La storia delle ferrovie in Italia risale alla prima metà dell’Ottocento: un sistema di trasporto che è nato come esempio di avanguardia tecnologica nel panorama europeo, che ha contribuito ad unificare il Paese, a sviluppare industria e commercio e a consentire una formidabile mobilità alle persone. Oggi, le Ferrovie italiane sono sinonimo di disservizio, inefficienza, arretratezza, incapacità gestionale e arroganza. Cosa è successo nel frattempo? Un insieme di fattori esterni, situazioni storiche e politiche, mutamenti sociali e contingenze economiche, certo: ma, soprattutto, la solita storia, tutta italiana, fatta di amministrazione sconsiderata delle strutture pubbliche. Stavolta però è arrivato il momento di vederci chiaro.Centinaia di migliaia di pendolari, che si spostano ogni giorno per lavoro, sono costretti a viaggiare su treni affollati, sporchi, non del tutto sicuri, spesso in ritardo e pagando pure salato. Puntualmente ogni anno, con l’arrivo del maltempo, la rete ferroviaria subisce incredibili paralisi che causano disagi insostenibili agli utenti. Bastano pochi centimetri di neve, o piogge consistenti, o temperature rigide, per bloccare la circolazione dei treni: e spesso anche solo piccoli intoppi, come accaduto ieri alla stazione di Roma Termini, causano ritardi interminabili e soppressione di corse. Ma il nostro sistema di trasporto su rotaie soffre di carenze diffuse soprattutto al Meridione e nei piccoli centri, come linee ferroviarie ad un solo binario anche per parecchie decine di chilometri, carrozze vecchie di decenni, condizioni igieniche indegne, collegamenti sporadici e scomodi, tempi di percorrenza inaccettabili, biglietterie poco diffuse, standard di sicurezza pressoché inesistenti. In particolare, alcune Regioni sono servite da qualche treno regionale e un paio di ‘intercity’: questa è l’offerta a disposizione per i cittadini, per lo sviluppo dell’economia locale e in generale per collegare con il resto dell’Italia centri territoriali che restano, di fatto, isolati. Senza dimenticare gli incidenti che nel corso degli anni hanno causato centinaia di vittime, mentre si aspetta ancora che sia fatta luce sulle reali responsabilità degli amministratori della società, come nel recente caso della strage di Viareggio.

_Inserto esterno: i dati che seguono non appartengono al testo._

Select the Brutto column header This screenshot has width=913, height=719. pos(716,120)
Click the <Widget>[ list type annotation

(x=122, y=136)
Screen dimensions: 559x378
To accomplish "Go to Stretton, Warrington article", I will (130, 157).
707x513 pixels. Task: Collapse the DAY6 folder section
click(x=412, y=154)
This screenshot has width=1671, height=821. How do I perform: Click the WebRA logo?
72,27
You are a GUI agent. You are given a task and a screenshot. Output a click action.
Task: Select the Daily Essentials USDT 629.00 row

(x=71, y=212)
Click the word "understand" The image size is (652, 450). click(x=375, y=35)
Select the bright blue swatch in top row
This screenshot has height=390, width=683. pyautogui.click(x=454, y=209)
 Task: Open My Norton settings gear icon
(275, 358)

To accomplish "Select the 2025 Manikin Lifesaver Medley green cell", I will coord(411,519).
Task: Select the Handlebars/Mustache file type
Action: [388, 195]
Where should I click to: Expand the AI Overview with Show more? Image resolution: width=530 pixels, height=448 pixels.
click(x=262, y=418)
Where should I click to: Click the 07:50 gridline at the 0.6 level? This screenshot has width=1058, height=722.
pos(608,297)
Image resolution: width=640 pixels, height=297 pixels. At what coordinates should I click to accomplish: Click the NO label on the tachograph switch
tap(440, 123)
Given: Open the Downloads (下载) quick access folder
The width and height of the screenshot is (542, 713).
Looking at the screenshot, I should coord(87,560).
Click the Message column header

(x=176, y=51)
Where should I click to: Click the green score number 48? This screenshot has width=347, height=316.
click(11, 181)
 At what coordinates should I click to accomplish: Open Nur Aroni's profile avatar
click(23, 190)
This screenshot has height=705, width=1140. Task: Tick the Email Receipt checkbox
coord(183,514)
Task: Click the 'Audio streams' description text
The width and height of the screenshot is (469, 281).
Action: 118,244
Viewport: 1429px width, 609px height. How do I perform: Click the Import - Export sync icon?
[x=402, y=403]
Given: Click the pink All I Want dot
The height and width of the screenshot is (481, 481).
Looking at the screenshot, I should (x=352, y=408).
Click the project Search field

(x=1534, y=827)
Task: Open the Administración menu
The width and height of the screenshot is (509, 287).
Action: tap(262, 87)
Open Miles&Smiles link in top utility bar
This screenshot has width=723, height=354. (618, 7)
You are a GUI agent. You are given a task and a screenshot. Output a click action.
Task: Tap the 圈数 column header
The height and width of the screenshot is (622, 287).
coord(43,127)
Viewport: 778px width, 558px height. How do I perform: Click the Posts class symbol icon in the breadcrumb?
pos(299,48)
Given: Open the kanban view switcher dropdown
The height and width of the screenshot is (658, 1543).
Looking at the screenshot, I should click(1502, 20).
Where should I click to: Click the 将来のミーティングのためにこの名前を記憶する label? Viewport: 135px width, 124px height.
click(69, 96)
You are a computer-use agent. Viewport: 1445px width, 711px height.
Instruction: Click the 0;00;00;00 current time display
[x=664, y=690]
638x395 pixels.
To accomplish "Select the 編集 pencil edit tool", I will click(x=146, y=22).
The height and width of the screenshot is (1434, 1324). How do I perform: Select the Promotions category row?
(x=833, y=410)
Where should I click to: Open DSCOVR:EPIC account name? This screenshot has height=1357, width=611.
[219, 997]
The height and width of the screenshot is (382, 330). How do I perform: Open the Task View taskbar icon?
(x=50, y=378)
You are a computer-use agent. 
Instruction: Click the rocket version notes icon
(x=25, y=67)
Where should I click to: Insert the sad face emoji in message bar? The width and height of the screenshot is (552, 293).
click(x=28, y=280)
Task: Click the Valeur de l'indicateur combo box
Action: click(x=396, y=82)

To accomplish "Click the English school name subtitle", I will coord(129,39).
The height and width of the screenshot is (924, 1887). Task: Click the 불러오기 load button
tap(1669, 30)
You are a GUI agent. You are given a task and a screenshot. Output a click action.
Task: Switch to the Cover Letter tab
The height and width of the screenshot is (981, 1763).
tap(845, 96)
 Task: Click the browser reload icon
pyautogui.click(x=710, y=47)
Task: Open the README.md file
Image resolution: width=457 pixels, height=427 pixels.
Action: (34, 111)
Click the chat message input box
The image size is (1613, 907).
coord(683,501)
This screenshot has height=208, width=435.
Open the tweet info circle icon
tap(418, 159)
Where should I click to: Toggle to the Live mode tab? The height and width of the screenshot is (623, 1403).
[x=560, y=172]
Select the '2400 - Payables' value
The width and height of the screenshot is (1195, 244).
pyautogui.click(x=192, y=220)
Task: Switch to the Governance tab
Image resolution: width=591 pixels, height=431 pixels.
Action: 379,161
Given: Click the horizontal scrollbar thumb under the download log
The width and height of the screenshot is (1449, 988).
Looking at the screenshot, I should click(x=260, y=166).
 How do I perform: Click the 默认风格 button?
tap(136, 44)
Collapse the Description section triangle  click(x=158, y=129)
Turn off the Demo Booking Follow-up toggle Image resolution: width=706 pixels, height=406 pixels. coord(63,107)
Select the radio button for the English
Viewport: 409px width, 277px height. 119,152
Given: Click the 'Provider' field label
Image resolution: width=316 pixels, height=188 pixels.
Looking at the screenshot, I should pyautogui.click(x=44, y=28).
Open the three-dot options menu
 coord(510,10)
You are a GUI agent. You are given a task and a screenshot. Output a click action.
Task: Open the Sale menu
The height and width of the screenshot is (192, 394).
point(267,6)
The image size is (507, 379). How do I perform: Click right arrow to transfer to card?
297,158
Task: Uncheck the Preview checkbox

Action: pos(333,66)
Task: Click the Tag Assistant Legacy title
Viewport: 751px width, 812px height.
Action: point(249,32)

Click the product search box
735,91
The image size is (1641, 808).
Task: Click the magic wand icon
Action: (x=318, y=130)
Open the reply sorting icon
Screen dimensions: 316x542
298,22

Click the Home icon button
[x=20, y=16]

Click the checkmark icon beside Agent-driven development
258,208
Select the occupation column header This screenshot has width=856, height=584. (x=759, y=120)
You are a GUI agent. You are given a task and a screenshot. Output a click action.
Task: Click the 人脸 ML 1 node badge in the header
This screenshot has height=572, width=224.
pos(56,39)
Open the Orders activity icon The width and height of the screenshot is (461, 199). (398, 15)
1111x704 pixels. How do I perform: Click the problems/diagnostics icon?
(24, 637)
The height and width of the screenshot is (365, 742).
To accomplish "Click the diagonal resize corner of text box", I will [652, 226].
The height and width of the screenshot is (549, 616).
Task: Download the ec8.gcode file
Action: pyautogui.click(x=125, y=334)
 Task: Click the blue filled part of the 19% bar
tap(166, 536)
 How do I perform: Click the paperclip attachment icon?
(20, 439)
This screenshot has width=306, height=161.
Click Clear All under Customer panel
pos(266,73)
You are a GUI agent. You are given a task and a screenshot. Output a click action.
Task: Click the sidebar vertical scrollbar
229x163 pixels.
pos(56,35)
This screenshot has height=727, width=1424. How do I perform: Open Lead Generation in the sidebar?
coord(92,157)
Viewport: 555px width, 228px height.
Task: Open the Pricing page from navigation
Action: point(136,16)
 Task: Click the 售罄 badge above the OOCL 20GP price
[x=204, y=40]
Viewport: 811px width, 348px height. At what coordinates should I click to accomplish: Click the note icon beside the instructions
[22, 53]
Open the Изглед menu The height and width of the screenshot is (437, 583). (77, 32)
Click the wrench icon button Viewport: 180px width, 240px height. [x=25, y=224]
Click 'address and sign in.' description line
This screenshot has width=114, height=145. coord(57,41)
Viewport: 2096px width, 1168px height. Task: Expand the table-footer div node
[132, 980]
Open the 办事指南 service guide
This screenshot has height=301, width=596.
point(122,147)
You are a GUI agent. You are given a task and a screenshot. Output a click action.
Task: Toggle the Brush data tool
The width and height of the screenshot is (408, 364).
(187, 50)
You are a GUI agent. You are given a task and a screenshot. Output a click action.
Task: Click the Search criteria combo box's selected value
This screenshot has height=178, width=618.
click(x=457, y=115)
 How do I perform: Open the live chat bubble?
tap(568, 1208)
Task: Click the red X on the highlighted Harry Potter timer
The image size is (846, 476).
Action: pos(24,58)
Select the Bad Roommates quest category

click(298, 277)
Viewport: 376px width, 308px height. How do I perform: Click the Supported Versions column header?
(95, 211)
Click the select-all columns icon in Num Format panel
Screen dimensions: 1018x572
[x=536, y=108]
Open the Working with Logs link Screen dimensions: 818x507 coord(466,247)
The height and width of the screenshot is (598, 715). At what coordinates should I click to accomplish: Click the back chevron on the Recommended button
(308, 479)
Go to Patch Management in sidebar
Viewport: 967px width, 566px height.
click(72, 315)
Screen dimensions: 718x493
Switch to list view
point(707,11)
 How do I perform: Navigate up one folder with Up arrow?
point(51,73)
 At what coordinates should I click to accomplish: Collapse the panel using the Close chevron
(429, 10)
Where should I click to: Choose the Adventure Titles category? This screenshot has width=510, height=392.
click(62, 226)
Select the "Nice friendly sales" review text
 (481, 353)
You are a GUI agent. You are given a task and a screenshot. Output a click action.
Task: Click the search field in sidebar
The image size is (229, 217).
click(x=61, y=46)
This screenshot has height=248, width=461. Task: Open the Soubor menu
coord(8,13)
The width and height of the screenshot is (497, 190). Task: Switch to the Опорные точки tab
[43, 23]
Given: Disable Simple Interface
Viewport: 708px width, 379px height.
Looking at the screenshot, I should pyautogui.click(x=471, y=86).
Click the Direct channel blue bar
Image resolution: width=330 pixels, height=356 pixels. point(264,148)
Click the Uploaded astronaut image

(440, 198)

Eppure, il bilancio del Gruppo Ferrovie dello Stato è nettamente positivo. E peraltro la società opera in un sostanziale regime di monopolio, essendo da un lato l’unico operatore di servizio, e dall’altro anche l’azienda che gestisce in regime di concessione pubblica la rete ferroviaria. Se il Gruppo ha ricevuto lo scorso hanno 3,3 miliardi di euro di soldi pubblici dallo Stato e dalle Regioni e se ci sono milioni di utenti che ogni hanno pagano per usufruire del trasporto ferroviario, ma persiste ancora un generale disservizio di tali proporzioni, vuol dire che la misura è colma e bisogna intervenire senza indugi attraverso gli strumenti di indagine della nostra democrazia. Il management non va, è troppo pagato, si sottrae ad ogni forma di controllo e continua a prendere per il naso (eufemismo) gli utenti.
Per questo, ho presentato insieme ai miei colleghi dell’IdV una proposta di legge per istituire, come previsto dall’art. 82 della Costituzione, una Commissione parlamentare di inchiesta sul servizio ferroviario nazionale, di fronte alla quale i vertici di Ferrovie dello Stato dovranno rispondere del loro operato: è ora di mettere fine ad una amministrazione irresponsabile di una risorsa strategica ed essenziale come il trasporto ferroviario, per restituire ai cittadini un servizio efficiente, moderno e all’altezza del nostro Paese.